* [Item coordinate data]
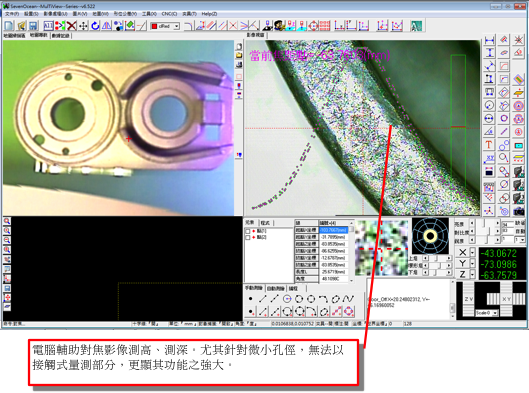Viewport: 529px width, 393px height.
Task: Click the New file icon in toolbar
Action: tap(9, 26)
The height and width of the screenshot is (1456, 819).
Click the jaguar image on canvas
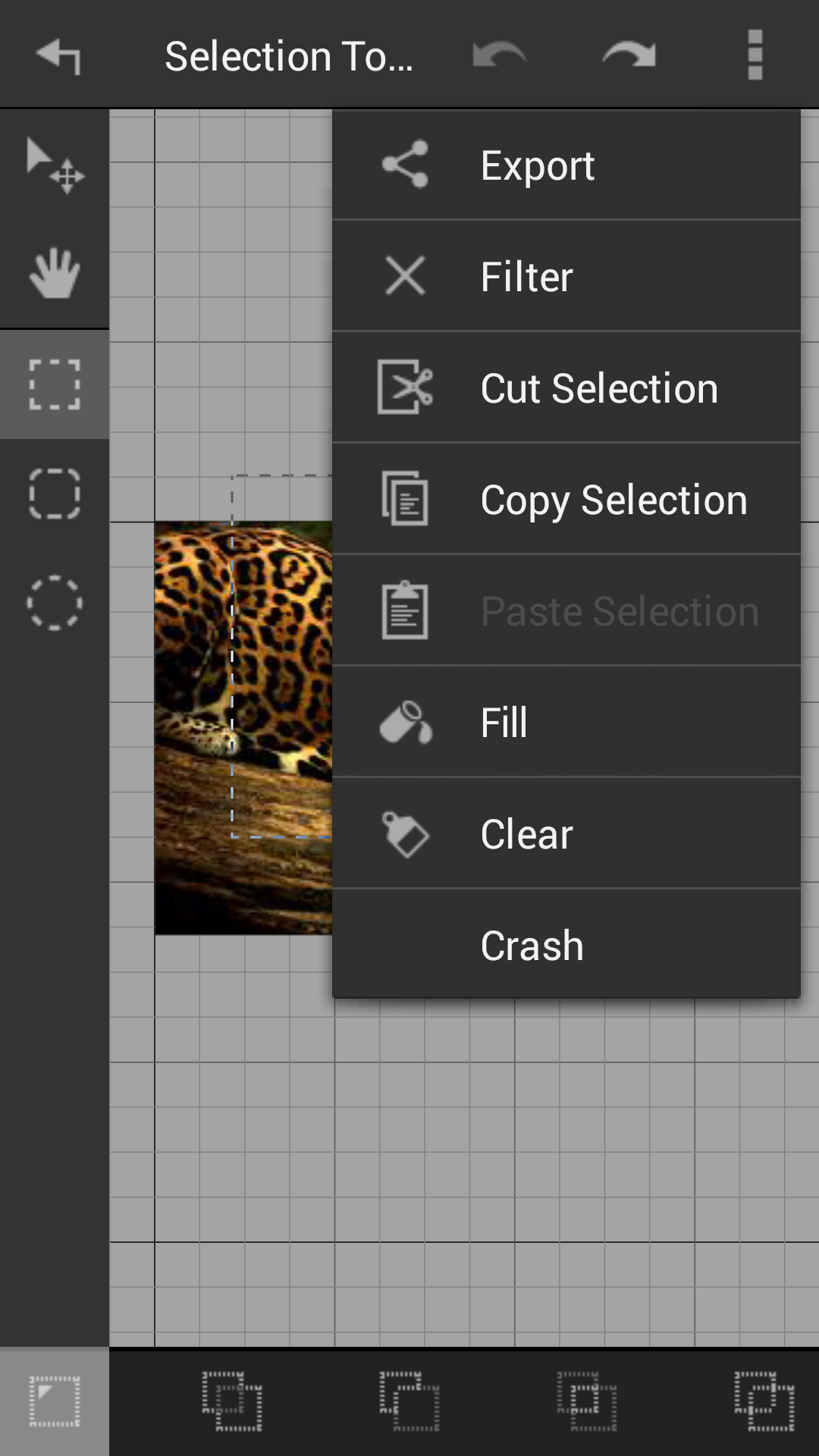click(x=243, y=727)
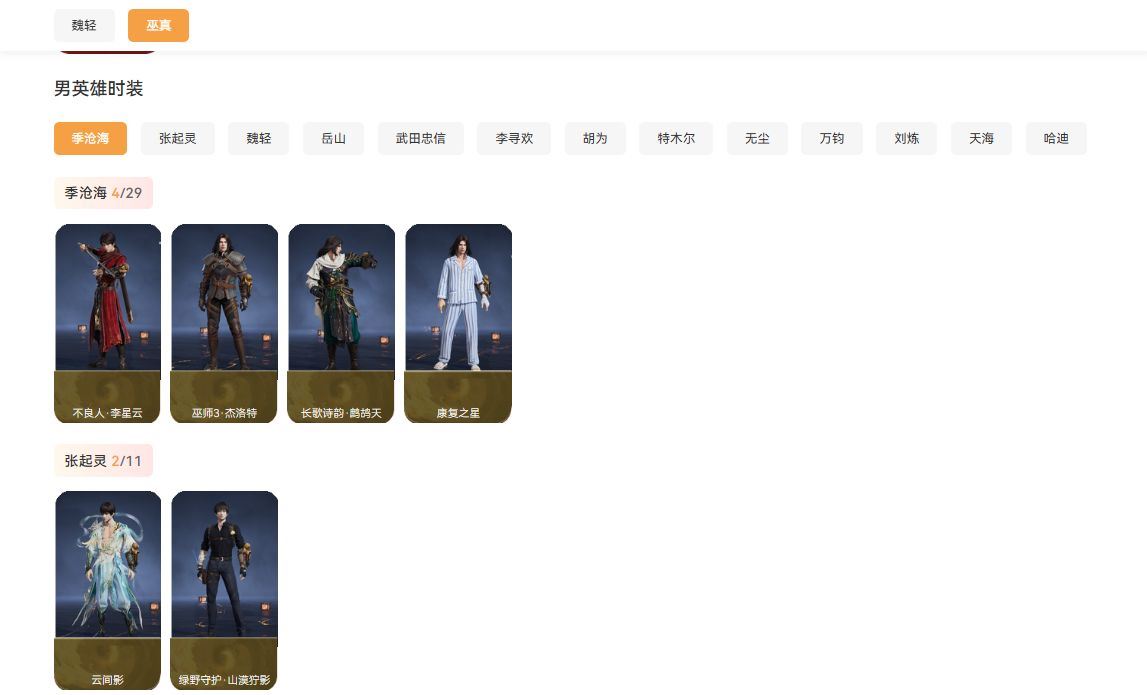Click the 哈迪 hero filter
Viewport: 1147px width, 695px height.
[1056, 138]
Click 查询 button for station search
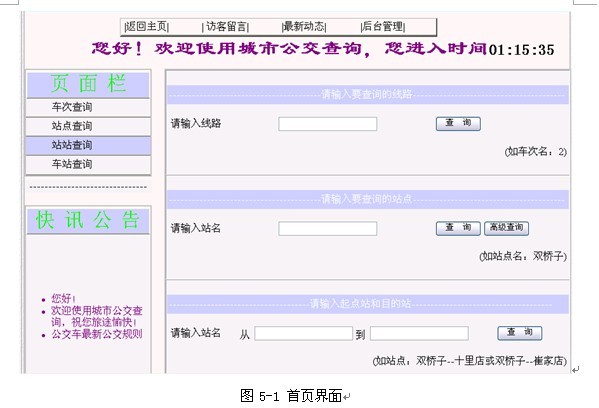This screenshot has height=408, width=599. point(458,228)
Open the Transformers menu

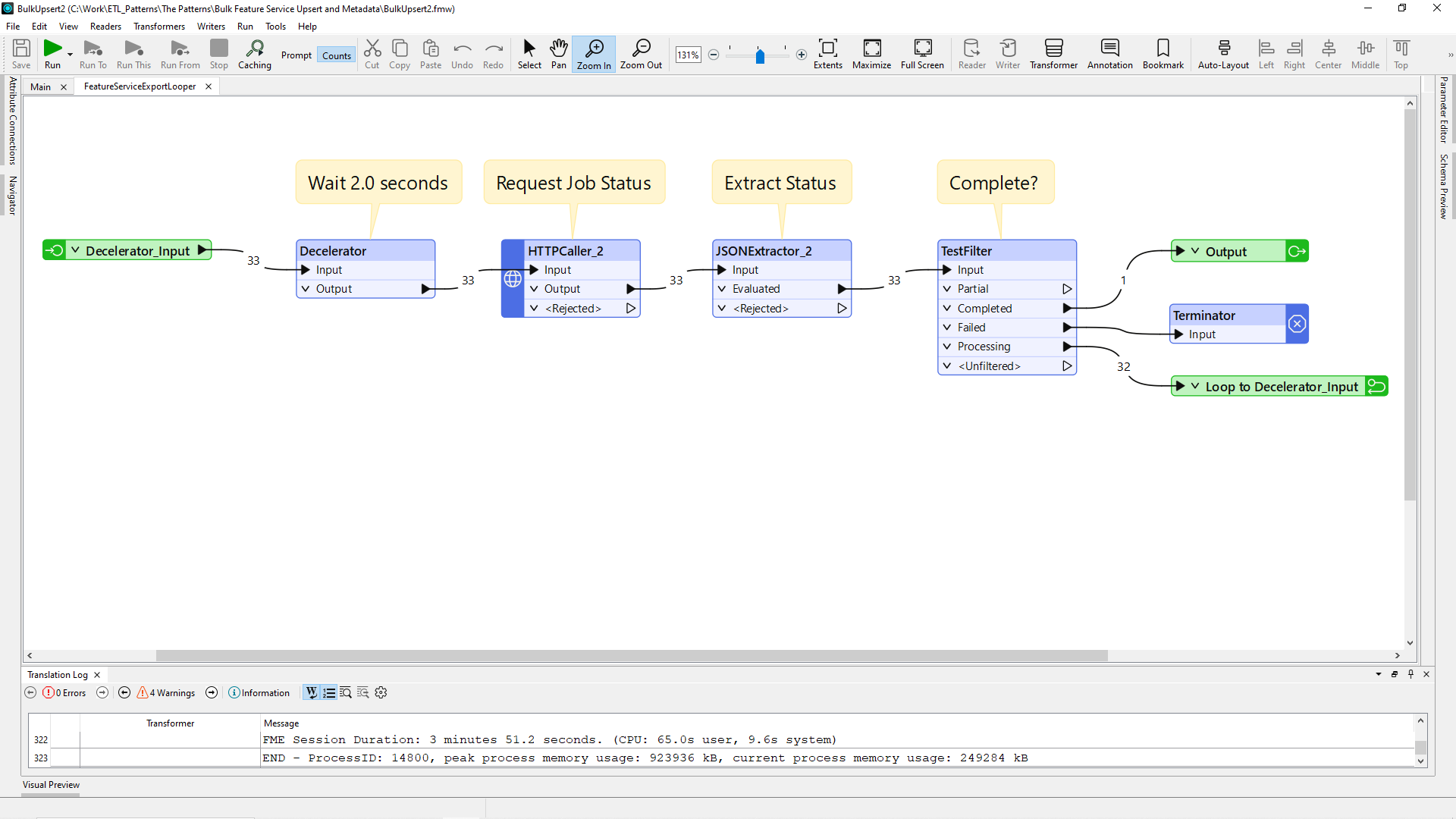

* [To be done] Format the lines from the one containing "Click 查询 button for station search" through the end of the material, inclusive, as a numbered list. Leave out blank lines and pictures.

* [Full output]
1. Click 查询 button for station search
2. This screenshot has height=408, width=599. point(458,228)
3. Open the Transformers menu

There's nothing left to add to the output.